Almost 3am, and there is no point in trying to ignore the sounds and to try sleeping anymore. It is just too loud, too near. The heavy machine gunfire, the thuds of tank shelling. A few silences in between. Silences that hang in the air, expectant.
When the Israeli shelling of Ramallah started to be part of the ‘normal’ nightly sounds, we quickly learned about the differences in the noises. Two thuds, and it is relatively far. Loud, but nothing will hit our house. One loud thud and it is pretty near. I don’t know how near. But it is near now…..
I think that a few hours ago I might have heard some of the Palestinian fire mixed in —the random and almost hollow clak, clak, clak!—— I don’t hear any Palestinian fire anymore. Not for the past few hours.

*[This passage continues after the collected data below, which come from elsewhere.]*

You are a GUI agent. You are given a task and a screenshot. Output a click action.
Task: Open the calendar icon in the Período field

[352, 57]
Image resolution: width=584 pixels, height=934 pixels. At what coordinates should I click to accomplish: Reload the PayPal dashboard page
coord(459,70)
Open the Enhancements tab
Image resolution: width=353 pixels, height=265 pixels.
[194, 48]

The silences at the end of a spray of heavy fire are thick. I try to make myself think of other things and not about what might have happened to people closer than me. Upstairs, I can hear Rula walking around. She is always scared about the shelling, even more so now that she just had her first baby. Her baby Elias hardly sleeps, but Rula is relieved that he doesn’t yet attach fear to the sounds. They are just part of his developing repertoire of sounds. Will this be normal for him?
I am going to try and sleep now. There have been no sounds, except the slow hum of wind, for about five minutes now. I know from experience that it is not over- but maybe I can sleep for a few minutes here and there until morning.